Son premier apport est de faire de la saisie des biens une peine complémentaire obligatoire, lorsque ceux-ci ont servi à commettre l'infraction, lorsqu'ils étaient destinés à la commettre ou lorsqu'ils sont l'objet, ou le produit direct ou indirect, de l'infraction. La confiscation obligatoire des avoirs criminels en cas de condamnation pénale est une sanction facile à comprendre ; elle est aussi efficace car elle prive les auteurs d'infraction des moyens de poursuivre leurs activités et d'acquérir une façade légale. Dans un grand nombre de cas, elle résout aussi le problème de la conversion des saisies en confiscations.

Son second apport est d'instituer une procédure qui permettra de mieux identifier les magistrats chargés d'exercer la gestion des biens saisis, entre la clôture de l'enquête ou de l'instruction et la tenue de l'audience de jugement. Cette évolution prend également en compte les actions de formation prévues à l'article 1er bis – nous y sommes attachés.

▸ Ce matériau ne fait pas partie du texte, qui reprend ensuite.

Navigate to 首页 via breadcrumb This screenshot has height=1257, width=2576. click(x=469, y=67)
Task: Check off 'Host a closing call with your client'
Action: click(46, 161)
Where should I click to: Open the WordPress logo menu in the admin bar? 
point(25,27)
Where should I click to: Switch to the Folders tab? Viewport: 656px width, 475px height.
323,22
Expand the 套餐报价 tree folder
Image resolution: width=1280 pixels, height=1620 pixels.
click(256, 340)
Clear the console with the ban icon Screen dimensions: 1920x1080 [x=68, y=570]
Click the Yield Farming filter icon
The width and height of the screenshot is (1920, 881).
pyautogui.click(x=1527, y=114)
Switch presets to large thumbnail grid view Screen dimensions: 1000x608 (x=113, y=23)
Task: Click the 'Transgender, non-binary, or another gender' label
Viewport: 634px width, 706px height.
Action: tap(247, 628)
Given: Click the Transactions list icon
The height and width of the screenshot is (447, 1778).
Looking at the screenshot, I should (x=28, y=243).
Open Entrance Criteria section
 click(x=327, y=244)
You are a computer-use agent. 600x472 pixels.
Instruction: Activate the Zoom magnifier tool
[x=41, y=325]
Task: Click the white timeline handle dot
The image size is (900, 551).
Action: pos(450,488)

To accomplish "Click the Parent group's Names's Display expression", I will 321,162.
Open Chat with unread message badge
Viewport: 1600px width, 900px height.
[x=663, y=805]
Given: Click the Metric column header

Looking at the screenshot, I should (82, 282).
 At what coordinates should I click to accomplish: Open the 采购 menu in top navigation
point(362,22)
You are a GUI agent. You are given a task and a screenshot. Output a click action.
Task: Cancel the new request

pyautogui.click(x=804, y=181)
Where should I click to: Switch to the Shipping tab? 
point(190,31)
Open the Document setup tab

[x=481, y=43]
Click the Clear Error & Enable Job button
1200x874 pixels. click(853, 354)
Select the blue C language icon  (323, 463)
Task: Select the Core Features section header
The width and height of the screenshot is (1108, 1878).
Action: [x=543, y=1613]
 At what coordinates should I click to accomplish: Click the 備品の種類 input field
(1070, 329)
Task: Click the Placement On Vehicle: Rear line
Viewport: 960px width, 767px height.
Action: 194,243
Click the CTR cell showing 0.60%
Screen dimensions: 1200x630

En parallèle, des dispositions plus techniques, mais qui rendent le dispositif plus efficace, ont pour objet de mieux cerner les biens concernés, de supprimer l'obligation de motivation dans le cadre de la nouvelle infraction, et, dans certaines situations, de donner plus de pouvoirs à l'Agrasc.

Nous avions demandé qu'il soit tenu compte de la situation des locataires de bonne foi des biens immobiliers confisqués ; nous avons été entendus. Les travaux en CMP ont permis de préciser cette notion et de garantir la protection de leurs droits, sans affecter de manière excessive l'efficacité du dispositif pour ces biens.

L'objectif était de rendre plus efficace le régime de confiscation, de mieux cerner les responsabilités et de limiter certains écueils de la gestion des avoirs saisis. Le texte a été enrichi dans un esprit de consensus et de recherche de l'efficacité – nous nous en félicitons.

Le groupe Socialistes et apparentés soutient ce texte de lutte contre la criminalité organisée. Il note plusieurs enjeux : la visibilité de la lutte contre le crime, l'amélioration de la police judiciaire et l'importance donnée aussi bien aux missions d'investigation longues qu'aux interventions de la police du quotidien. En parallèle, la police doit disposer d'effectifs suffisants, de temps et de moyens techniques et technologiques adaptés à ses missions. Lors du prochain projet de loi de finances (PLF), l'examen des moyens dédiés à cette priorité devra faire l'objet d'un dialogue entre l'exécutif et l'Assemblée nationale, afin de corréler au mieux les moyens humains et techniques et les outils juridiques.

Nous voterons ce texte et souhaitons le voir appliqué dans le cadre d'une politique publique d'ampleur.